Narrow the data below down to the lines containing "computer".

____

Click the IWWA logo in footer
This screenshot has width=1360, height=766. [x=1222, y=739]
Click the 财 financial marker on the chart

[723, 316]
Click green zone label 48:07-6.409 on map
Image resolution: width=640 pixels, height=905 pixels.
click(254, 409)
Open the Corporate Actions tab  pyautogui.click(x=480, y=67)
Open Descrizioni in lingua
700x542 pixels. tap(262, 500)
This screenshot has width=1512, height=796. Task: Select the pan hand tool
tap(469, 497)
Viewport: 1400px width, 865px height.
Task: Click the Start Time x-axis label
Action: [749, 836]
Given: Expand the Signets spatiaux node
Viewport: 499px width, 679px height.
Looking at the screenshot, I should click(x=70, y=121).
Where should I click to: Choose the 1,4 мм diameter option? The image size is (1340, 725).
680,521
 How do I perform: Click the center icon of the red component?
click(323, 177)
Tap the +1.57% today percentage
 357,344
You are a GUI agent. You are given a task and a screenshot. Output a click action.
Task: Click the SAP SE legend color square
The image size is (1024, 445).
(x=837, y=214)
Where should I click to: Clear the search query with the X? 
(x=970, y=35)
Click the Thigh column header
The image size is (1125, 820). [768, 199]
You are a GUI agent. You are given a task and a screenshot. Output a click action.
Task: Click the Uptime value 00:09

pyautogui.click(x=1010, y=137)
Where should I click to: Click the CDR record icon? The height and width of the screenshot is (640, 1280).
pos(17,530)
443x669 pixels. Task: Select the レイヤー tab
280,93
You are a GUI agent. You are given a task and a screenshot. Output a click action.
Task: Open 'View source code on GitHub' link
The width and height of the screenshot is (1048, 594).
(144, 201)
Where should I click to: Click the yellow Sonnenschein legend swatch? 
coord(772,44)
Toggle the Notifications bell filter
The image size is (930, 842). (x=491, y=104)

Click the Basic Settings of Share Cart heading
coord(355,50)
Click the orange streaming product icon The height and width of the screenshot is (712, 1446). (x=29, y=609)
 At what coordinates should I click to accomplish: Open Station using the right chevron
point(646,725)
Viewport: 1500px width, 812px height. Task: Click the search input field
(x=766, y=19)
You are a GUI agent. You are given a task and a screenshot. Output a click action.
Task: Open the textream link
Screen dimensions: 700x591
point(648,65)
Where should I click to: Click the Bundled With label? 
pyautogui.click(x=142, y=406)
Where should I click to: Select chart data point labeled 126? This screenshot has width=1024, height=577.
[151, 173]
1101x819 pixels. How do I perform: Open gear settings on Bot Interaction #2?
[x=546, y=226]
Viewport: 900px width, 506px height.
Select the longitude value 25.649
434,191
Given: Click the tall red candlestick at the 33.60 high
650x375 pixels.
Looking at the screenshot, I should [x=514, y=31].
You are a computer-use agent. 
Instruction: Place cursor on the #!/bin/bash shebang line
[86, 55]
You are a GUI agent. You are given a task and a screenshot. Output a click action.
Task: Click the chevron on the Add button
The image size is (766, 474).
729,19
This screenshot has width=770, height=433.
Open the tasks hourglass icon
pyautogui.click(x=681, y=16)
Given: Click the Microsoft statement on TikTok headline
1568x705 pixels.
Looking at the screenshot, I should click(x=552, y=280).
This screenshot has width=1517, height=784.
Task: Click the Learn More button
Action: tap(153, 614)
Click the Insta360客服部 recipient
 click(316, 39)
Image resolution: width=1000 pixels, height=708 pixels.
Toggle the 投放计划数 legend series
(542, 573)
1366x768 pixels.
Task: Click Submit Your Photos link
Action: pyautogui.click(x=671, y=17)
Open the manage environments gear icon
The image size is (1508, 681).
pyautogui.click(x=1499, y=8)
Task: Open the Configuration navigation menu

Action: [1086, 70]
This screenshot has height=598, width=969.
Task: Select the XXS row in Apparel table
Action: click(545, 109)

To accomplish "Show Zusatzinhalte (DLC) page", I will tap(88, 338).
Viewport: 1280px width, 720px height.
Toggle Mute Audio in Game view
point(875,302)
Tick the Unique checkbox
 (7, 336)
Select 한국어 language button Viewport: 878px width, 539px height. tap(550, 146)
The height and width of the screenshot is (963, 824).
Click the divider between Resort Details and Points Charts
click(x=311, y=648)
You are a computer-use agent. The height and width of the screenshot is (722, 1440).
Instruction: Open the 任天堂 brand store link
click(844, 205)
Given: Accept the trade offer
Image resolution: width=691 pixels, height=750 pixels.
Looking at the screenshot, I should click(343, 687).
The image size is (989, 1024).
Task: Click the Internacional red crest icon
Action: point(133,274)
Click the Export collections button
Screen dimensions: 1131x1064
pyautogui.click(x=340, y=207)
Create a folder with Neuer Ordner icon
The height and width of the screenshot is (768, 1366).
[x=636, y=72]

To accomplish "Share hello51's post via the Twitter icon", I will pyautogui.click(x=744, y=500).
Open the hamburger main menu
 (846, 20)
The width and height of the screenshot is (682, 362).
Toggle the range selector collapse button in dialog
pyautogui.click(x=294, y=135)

____

PROBLEM SOLUTION
You are a computer-use agent. 
You are a computer-use agent. The height and width of the screenshot is (722, 1440).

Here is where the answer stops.